Jimmy Moore is 77 years old, still running marathons and very much flying the flag for Much Wenlock and the UK. But delve deeper and Jimmy’s fascinating story goes back more than 70 years – Sally Themans went to meet the local legend.
Jimmy was seven years old when he first set eyes on Much Wenlock. He arrived in 1941, together with his brother Charlie, sister Mary and a hundred other children, in just the clothes they stood up in, straight from the recently bombed Liverpool dock area. “We didn’t know where we were going,” Jimmy told me.
“We had left our mother crying her eyes out, our house had been bombed the day before so Charlie and I were in a real state. We arrived in Much Wenlock and were herded into a large room, it was very frightening.
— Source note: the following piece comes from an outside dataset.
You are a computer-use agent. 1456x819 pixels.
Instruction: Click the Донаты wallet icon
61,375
Local people came in and chose which evacuees they wanted. No-one wanted boys, especially not scruffy boys like Charlie and me.”
Their pain was sharpened further when four year old Mary succumbed to diphtheria almost immediately and was taken away to hospital. They didn’t see Mary for two years.
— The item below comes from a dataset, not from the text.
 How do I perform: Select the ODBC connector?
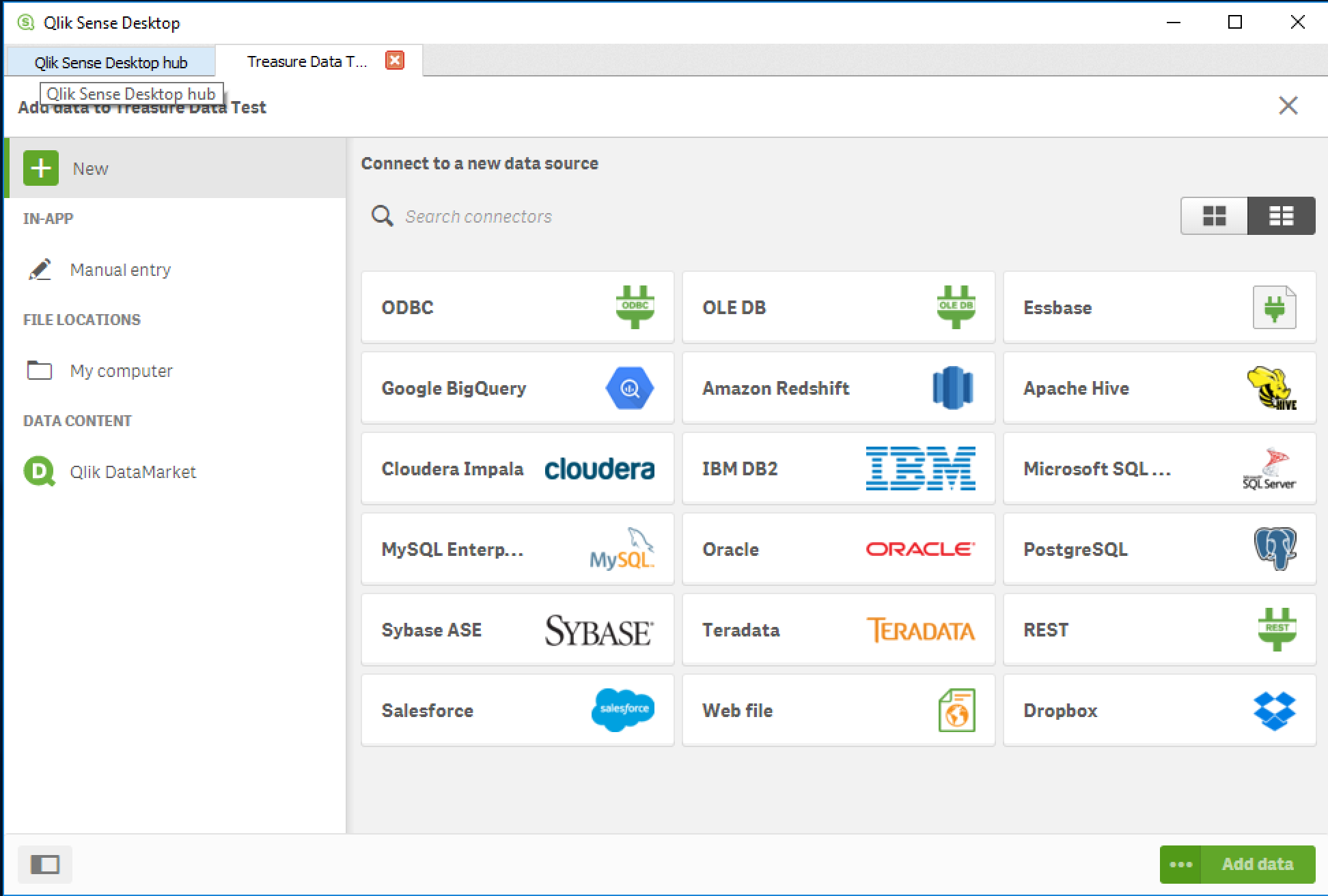click(518, 307)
Initially housed in Queen’s Street, the boys were then transferred to the Bull Ring where they stayed for the duration of the war. It was very basic. The boys slept on sacks of straw with chickens perched on beams overhead. “Two old ladies gave us food but no-one really looked out for us. The Red Cross were supposedly sending food parcels but we never saw them.” The local school was not big enough to cope with the massive influx of children, so the evacuees went to school in the mornings and the local children in the afternoons. This division was further accentuated by religious differences, the evacuees were Catholics and there were, inevitably, some skirmishes with the ‘proddy dog’ locals.
Jimmy never returned to Liverpool – that is, until he went to run the Liverpool Marathon in 1985. At the end of the war his parents moved to Much Wenlock, where they had two more children. “They thought it was paradise,” laughed Jimmy.
Fast forward to 1981 and Jimmy is now married to Pat, with two children and working as the maintenance engineer at William Brookes School. In what was probably a bit of a mid-life crisis, Jimmy decided it was time to get fit. “I did my first marathon in Wolverhampton aged 48, I realised I wasn’t getting any younger and I mustn’t neglect myself,” he says. Jimmy hasn’t looked back. Over 30 years Jimmy has run 60 marathons, including 17 in London and in more exotic venues such as Athens, the Canaries, Lanzerote and, his greatest challenge, the ‘Great Wall of China Marathon’ in which he won the veterans’ event in a course record time. “It’s known as the hardest marathon in the world, because of the thousands of steps on the Great Wall that you have to tackle. There are no support vehicles or people lining the route, you’re on your own in that race.”
I was struck whilst talking to Jimmy that this wasn’t a chap who entered marathons just to complete them, he enters to compete in them. “Oh yes,” Jimmy laughed. “I couldn’t just jog, it’s me against the clock every time.”
Around the time that Jimmy embarked on his running career, he started to organise and engage local youngsters in physical challenges. He organised the school charity fun run for 10 years and orchestrated some novel ideas, including a relay-run around the borders of Shropshire, a ‘skipathon’, the British Hopscotch Championships and the Wenlock Challenge. The latter involved different teams undertaking either a cycle, walk, swim, run or, curiously enough, a mini bus pull, all simultaneously.
‘I tried to find novel ways to raise money and, more importantly, to get kids moving – and they loved it!’
Jimmy also coached for the Wenlock Olympians, with considerable success as a number of youngsters went on to compete at European level. It was Jimmy’s firm conviction in the role that William Penny Brookes had played in the establishment of the modern Olympics that spurred him on, so much so that he has endeavoured to spread the word about Much Wenlock wherever his running took him.
As an ‘unrecognised ambassador for Much Wenlock’ it was utterly fitting that Jimmy was nominated to be a torch bearer in the forthcoming relay for London 2012, and it seems unjust and inexplicable that he didn’t make it to the final selection.
Disappointed but not bitter, Jimmy will continue to run marathons and continue to exhort others to recognise the important role that the town has played in sport. His lasting wish is that Much Wenlock should be the starting point of the torch relay.
I’ve met many inspirational people in the course of writing this series, and Jimmy sits comfortably in my mind as a true local hero in every sense of the word – passion for his ‘adopted’ home town, passion and inspiration in all he does in the world of marathon running and an abiding, quiet passion to inspire, help and motivate others.